Slow performance when iterating over large documents takes around

Arnas_Stonkus · March 17, 2022, 11:17am

I currently have a collection of ~50 documents (each around 1mb), where each document contains some metadata and an array of up to 10000 basic elements containing time, value.

When iterating over queried cursor, getting each document takes up to 0.5s. Is that normal performance for larger files or is there something wrong?

steevej · March 17, 2022, 5:04pm

It could be normal. It depends on many factors.

Please, share the characteristics of your installation.

Personally, I am worry about having a small number of documents that contains an order of magnitude more basic elements. I feel it is unbalanced. It looks like the bucket pattern has been over exploited.

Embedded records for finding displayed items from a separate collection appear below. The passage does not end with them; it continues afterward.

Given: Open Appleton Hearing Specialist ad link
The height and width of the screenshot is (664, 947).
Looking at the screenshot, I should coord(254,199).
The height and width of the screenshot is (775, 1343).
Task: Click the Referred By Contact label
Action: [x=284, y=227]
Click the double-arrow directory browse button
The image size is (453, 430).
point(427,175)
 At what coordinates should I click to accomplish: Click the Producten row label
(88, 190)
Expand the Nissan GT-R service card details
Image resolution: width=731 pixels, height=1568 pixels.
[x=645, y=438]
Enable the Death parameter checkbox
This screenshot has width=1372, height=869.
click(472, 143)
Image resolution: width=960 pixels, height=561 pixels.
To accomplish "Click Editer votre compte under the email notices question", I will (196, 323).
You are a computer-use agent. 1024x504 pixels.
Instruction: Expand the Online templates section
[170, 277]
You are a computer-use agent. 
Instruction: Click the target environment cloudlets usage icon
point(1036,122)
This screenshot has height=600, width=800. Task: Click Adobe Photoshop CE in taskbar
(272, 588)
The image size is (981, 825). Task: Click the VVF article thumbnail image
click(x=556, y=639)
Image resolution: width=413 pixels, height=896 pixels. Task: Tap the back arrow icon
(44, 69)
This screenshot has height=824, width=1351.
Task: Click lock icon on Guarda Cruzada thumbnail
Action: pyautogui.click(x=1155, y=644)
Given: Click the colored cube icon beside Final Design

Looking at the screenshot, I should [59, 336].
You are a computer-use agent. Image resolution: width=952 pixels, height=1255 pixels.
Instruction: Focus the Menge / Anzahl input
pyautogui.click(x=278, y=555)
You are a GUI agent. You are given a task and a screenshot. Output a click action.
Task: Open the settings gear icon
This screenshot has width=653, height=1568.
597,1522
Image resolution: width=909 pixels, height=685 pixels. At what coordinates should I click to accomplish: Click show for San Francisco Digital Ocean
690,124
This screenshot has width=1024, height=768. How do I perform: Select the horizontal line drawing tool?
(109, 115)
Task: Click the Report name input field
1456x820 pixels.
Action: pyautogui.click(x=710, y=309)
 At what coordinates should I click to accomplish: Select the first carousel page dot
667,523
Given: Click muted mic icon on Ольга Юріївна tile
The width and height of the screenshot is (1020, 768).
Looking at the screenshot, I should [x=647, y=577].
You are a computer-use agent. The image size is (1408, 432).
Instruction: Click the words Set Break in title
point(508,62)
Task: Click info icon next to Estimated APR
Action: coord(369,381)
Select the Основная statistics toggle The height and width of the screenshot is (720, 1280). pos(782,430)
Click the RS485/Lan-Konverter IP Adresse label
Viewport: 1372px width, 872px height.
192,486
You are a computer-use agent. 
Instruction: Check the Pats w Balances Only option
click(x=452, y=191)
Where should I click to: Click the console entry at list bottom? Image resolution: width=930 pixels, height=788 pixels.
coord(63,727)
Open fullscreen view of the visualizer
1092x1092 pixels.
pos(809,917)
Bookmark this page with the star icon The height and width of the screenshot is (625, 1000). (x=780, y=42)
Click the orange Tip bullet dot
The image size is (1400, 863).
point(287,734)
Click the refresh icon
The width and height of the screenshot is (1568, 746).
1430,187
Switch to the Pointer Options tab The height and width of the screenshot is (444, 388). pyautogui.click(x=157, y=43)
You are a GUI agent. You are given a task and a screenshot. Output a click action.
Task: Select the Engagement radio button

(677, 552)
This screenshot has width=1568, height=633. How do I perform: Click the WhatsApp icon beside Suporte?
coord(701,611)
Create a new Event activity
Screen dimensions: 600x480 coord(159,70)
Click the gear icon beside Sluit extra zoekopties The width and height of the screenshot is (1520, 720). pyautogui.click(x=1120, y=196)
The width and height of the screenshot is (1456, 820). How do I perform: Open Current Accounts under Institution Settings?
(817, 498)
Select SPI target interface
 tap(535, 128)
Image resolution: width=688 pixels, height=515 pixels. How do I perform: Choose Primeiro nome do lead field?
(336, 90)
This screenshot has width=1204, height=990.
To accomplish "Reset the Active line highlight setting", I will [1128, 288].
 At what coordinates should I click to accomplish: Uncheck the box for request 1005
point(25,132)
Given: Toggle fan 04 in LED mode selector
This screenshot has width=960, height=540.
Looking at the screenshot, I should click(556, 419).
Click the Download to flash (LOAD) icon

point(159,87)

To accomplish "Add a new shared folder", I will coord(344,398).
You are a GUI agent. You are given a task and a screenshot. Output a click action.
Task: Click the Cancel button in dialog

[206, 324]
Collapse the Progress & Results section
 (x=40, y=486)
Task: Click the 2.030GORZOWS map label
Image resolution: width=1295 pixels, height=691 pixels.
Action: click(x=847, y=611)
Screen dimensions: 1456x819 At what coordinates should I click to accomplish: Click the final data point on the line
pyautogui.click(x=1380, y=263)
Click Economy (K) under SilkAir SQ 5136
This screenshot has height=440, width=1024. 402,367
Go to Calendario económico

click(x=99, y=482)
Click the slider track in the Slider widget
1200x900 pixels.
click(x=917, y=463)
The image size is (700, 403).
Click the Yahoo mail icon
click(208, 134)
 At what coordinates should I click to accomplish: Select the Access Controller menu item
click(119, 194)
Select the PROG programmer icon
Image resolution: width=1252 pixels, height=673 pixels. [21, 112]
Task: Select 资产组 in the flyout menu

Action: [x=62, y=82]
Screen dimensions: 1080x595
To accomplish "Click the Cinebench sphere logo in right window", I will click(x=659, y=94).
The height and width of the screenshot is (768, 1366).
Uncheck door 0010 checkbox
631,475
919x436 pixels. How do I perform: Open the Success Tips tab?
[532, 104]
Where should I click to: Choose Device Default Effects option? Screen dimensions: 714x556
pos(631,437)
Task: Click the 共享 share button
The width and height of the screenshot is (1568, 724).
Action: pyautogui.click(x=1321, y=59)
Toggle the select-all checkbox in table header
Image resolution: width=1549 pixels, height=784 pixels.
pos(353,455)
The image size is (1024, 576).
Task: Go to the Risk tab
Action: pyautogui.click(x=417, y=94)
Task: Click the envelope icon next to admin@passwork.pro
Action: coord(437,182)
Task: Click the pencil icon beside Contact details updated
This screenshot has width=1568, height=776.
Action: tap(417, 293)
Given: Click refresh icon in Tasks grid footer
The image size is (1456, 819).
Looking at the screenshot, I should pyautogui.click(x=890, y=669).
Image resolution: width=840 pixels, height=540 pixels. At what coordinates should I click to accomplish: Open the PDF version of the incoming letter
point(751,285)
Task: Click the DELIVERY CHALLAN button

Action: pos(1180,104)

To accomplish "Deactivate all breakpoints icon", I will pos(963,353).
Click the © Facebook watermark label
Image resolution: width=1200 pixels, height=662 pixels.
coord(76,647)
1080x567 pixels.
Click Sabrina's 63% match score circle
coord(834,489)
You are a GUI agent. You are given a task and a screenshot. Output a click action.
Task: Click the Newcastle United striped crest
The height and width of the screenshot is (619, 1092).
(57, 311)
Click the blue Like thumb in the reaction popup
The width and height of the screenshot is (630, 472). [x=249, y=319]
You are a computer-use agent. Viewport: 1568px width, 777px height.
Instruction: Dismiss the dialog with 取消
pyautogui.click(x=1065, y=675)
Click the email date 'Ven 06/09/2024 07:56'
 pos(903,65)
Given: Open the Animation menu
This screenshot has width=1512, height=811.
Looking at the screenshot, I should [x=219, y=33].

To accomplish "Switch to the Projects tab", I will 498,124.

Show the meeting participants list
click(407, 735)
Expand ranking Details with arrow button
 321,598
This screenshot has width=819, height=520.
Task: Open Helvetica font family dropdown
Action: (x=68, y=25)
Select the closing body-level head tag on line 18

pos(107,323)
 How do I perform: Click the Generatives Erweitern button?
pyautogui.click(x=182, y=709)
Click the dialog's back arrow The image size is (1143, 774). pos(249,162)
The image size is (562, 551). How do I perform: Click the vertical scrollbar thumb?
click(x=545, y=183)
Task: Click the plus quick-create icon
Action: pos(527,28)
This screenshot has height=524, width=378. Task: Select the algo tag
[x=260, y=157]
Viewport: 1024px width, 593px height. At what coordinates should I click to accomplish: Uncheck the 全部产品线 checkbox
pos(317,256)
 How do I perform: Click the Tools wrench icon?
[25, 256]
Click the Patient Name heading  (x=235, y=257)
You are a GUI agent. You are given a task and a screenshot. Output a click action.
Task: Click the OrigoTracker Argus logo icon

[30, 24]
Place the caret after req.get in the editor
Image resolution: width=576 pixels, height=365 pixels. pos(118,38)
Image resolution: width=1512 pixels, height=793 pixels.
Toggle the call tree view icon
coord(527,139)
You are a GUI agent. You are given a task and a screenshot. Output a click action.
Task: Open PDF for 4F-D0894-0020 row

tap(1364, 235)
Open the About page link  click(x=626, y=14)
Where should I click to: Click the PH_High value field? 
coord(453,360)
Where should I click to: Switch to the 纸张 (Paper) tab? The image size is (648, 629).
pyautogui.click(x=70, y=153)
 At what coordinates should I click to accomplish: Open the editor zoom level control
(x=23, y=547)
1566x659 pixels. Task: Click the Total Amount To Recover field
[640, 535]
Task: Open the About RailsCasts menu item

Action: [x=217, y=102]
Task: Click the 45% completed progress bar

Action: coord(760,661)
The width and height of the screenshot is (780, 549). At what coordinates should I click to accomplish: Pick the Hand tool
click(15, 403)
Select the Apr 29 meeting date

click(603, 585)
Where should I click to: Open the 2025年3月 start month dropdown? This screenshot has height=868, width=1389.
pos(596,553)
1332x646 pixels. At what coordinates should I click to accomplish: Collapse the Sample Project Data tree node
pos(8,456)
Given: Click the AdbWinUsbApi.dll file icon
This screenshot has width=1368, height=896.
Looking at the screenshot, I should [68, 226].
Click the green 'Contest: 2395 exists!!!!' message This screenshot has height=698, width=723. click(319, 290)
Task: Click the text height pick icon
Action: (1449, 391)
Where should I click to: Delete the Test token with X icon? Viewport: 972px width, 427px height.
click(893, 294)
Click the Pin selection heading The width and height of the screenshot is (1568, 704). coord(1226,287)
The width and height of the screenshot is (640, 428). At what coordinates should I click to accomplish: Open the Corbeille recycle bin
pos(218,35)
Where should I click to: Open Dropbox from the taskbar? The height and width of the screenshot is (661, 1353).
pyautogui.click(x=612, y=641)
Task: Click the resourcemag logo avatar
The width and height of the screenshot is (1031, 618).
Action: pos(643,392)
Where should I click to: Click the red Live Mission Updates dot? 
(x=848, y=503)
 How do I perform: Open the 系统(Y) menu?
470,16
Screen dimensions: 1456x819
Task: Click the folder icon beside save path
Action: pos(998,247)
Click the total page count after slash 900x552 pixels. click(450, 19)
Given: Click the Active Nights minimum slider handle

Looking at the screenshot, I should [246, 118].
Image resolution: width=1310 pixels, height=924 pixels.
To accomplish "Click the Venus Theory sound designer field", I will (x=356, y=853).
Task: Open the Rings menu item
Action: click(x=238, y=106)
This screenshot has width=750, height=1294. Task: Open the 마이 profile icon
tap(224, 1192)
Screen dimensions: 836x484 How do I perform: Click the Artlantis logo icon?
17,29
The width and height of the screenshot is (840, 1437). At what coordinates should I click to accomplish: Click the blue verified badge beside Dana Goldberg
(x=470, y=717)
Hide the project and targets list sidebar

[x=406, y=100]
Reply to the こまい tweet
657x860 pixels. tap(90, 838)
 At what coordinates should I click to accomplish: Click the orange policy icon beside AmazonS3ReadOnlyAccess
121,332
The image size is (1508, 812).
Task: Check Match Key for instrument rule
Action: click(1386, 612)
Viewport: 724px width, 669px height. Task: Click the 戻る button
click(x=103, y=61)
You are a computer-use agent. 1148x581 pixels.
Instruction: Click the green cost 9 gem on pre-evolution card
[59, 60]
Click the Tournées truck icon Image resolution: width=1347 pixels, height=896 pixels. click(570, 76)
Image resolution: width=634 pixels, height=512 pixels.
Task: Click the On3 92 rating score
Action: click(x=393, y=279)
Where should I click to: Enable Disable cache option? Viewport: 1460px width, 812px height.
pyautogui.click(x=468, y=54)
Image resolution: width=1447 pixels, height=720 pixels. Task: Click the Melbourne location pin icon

Do you really need the 10k basic elements in the majority of your use-cases? If so and depending of what you are doing with those 10k data points, may be you should consider having the server doing the work using the aggregation framework.

Arnas_Stonkus · March 18, 2022, 9:37am

Installation:
I have the default configuration of MongoDB 3.6 installed on a machine with 64GB RAM.

Regarding use case:
In majority of use cases I end up going through all of 10k data points iteratively, doing some statistical analysis, that’s a bit too complicated for the aggregation framework.
I tried to reduce the size of buckets (from 10k to 100), but that provided only a minor performance improvement.

I thought about just storing each data point as a separate document, but I figured bucket pattern would be of decent use here.

If there is any difference, I use Pymongo to access the database and perform my analysis.

steevej · March 22, 2022, 1:36am

Is that a dedicated server or something is running on it?

Is your client code running on the same machine or remote?

What kind of permanent storage?

What kind of CPU?

Downloading that much data for you normal use-case will be hard to optimized.

Despite being complicated it would be a good idea to try to do it with the aggregation framework.

Is the data changing regularly?

You could pre-compute part of the intermediate results something along the line of Building With Patterns: The Computed Pattern | MongoDB Blog.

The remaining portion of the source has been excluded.